新型コロナウイルスの感染拡大で2021年8月25日、緊急事態宣言の対象が21都道府県に広がった。中でも深刻なのが沖縄だ。
しかし、あまり報道されていないが、東京23区の中にはすでに沖縄以上とも言える感染状況のところが少なくない。
渋谷区、港区...都心に多い
コロナ発生以来の全国都道府県の感染者数は、絶対数では東京が1位、2位が大阪だ。しかし、人口10万人当たりで計算すると沖縄の感染者が2658人でトップ、東京は2307人で2位になる。

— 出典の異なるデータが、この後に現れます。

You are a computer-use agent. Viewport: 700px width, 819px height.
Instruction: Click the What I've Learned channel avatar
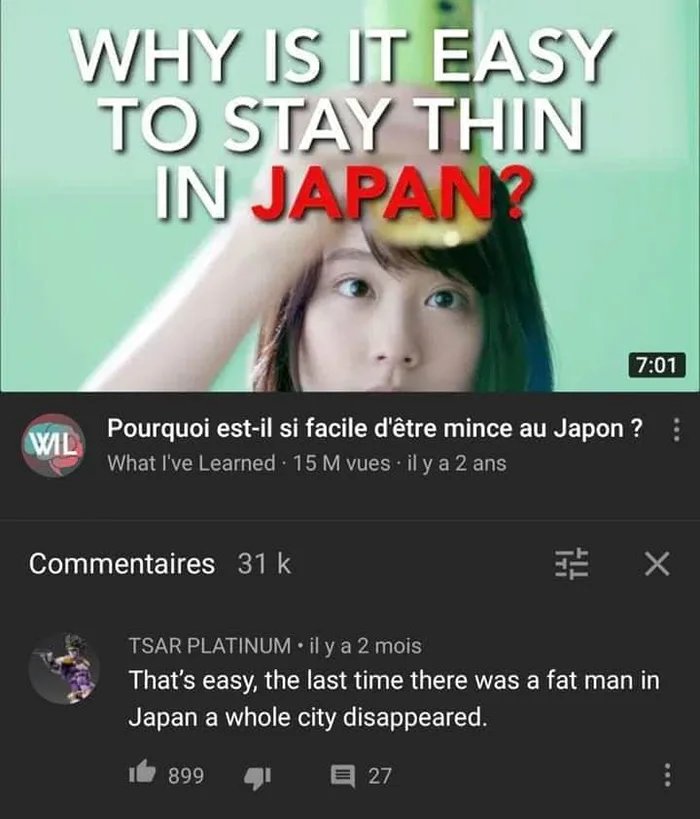[x=53, y=444]
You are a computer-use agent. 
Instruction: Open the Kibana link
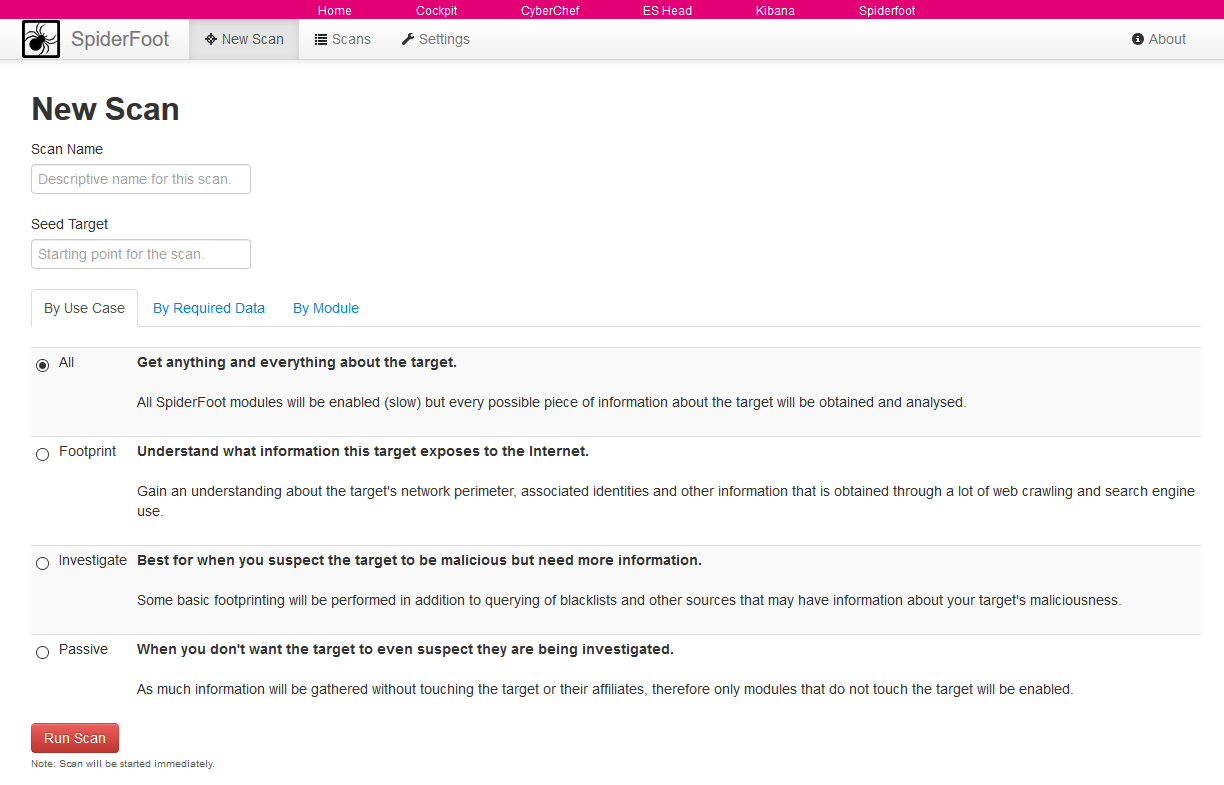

東京は、地域によってかなり感染者数が異なる。都心区が多く、西部の三多摩は少ない。
東京新聞のビジュアルデータサイト「東京都内の新型コロナ感染状況まとめ」には都内自治体の人口10万人あたりの感染者数が出ている。8月25日現在で最も多いのは、新宿区で、人口10万人あたり4476人。続いて渋谷区3683人、港区3507人。このほか目黒区、中野区も3000人を超え、豊島区、中央区などがまもなく3000人台に入る。
沖縄は県全体のデータであり、23区と単純比較はできないが、東京では繁華街や歓楽街を抱える区で感染者の比率が高いことがわかる。
新宿区の人口に対する感染者の割合は4.48%。約22人に1人という高率になっている。
窓口業務が中心の部署
都内各区のウェブサイトには、公的施設に関連する感染情報が掲載されている。
8月に入ってからの状況をみると、新宿区では区役所内で多数の感染が出ているのが目立つ。公表分を見ると、「税務課」「介護保険課」「生活福祉課」「医療保険年金課」「保護担当課」など区役所各課の名前が切れ目なく並ぶ。複数の感染者を出している課が多い。
特に際立つのが「戸籍住民課」だ。合計10人以上の感染者が出ている。窓口業務が中心で、来訪者との接触も多い部署だけに、もっと詳しい情報を知りたいと思う区民もいるに違いない。
新宿ではデパートなどの大型商業施設などでも感染が多発しているが、そうした民間の状況は区のサイトではわからない。
学校観戦取りやめた区も
同じように渋谷区のサイトを見ると、区立の「通所介護施設」「訪問介護事業所」「障がい者福祉施設」などで頻発していることがわかる。職員や利用者の感染が、ほぼ毎日のように発生している。
港区では「保育施設」「子育て関連施設」が突出している。8月に入ってから、こちらもほぼ毎日、合わせて数十件発生している。保護者にとっては不安が募る。
港区はパラリンピックの「学校観戦」を予定していたが、方針が二転三転、最終的に24日夜、取りやめている。
自治体ごとの感染状況の公表は、全国でかなりの落差がある。
大阪市のサイトを見ると、「新型コロナウイルス感染者数を区ごとに公表してほしい」という「市民の声」が掲載されている。
市側の回答として、「感染情報の公表に関しては、感染症法において、感染源を明らかにし、国民にリスクを認知してもらう一方で、感染者等に対して不当な差別・偏見が生じないよう十分に留意すべきことが定められております」「行政区ごとの感染者数を公表することにつきましては、行政区ごとの感染者数の多寡により、不当な差別・偏見につながる恐れがあると考えられているため、慎重に検討してまいりたいと考えております」(2020年11月30日付)が掲載されている。